Lots of PPs are mistakenly linking birth certificates and child maintenance. A father has to pay child maintenance, even if he's not on the birth certificate. If he disputes paternity he has to take a test to prove he's not the father. I believe he has to pay for the test and is only refunded if he turns out not to be the father.

@Feckthisshit2020
"His name will be on the birth certificate because of claiming maintenance."
See my comment above. You don't have to put his name on the BC and can still claim child maintenance. If you don't put his name on the BC he can still apply for parental responsibility, he just doesn't get it automatically.
"What are you doing about the birth? Mine says if I don’t let him be there I’m using the baby as a weapon and he has the right to be there/hold her first apart from me etc."
That's complete and utter bullshit. He has zero right to be present at the birth. You are the patient and the mother, and you decide. You can write on your birth plan that you do not consent to him being present, and tell the midwives. It's nothing to do with "using the baby as a weapon" (FFS) and everything to do with your needs when you will be vulnerable.

FizzyGreenWater · 22/04/2020 20:06

BUT in these days of much more careful banking regulations and id security, if you want to have any formal documentation changed to your chosen name such as bank accounts and passports, then it's a hell of a lot easier if you have a legal doc showing your name and deed poll is how, www.gov.uk/change-name-deed-poll

Haffdonga no! The point I was making is, her birth name is ALREADY her name. She got married, she didn't actually legally change her name. So she'd be making a LEGAL change... to the same name. I know this as I've done deed poll - it can actually CAUSE confusion as the next obvious question is 'So what name did you change from, what was your birth name?' - err, this name, the same name is on my birth cert as my deed poll' Official - 'err what?!'

You are much better off simply providing your birth cert, which shows your legal name as it always has been, plus your marriage cert, and saying you are divorcing and will now be reverting to your birth name as per birth certificate, instead of your married name. That makes legal and official sense. Overlying both names with a deed poll to one of the names you already legally have is just another permanent layer of confusion - I would really not recommend sending all that to the passport office, for instance!

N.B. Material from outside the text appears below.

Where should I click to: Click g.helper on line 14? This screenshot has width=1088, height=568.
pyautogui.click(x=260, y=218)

SandyY2K · 22/04/2020 20:16

I am going to leave him off for now & I will be giving her my surname.

I'd use your maiden name, give your child your maiden name and put him on the BC.

I'm sorry you you're in thus situation. Personally I'd block him for the remainder of the pregnancy.

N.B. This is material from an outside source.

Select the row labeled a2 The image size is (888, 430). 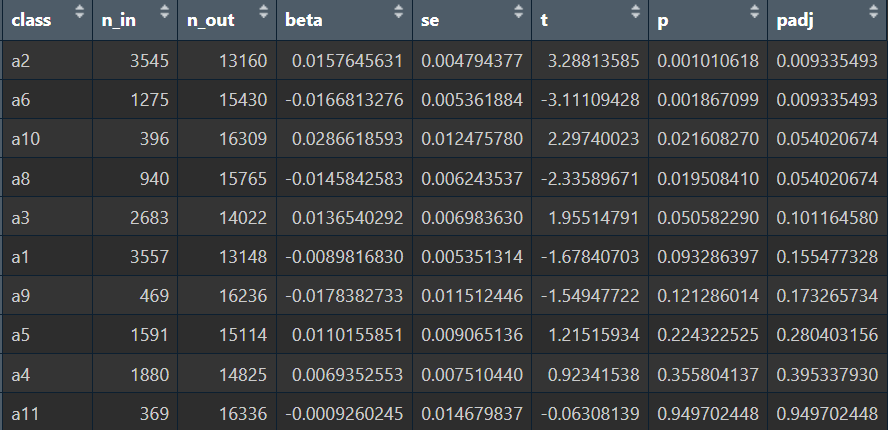tap(22, 62)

In fact, I might only unblock him once the birth has been registered.

What utter disrespect from him...shagging his side piece in your parents house. UNFORGIVABLE.

As for the OW ...very shameful.

skiclothes · 22/04/2020 20:21

I took my daughter on holiday with my parents, my passport was still in my previous married name (because I’m lazy) and her passport had her dads name (my now husbands name) no one batted an eyelid or asked me anything about it.

The PP that keeps saying that you didn’t change your name legally so you don’t need to change it by deed poll is misinformed. If you’ve changed your name and used a marriage certificate to prove that, you then need to prove why it’s changing again (with a decree absolute), just saying that you’re getting a divorce means nothing.

louise5754 · 22/04/2020 20:57

Hi I don't have any advice sorry.

Can I ask why people are advising the OP to give her baby her surname? What does this benefit?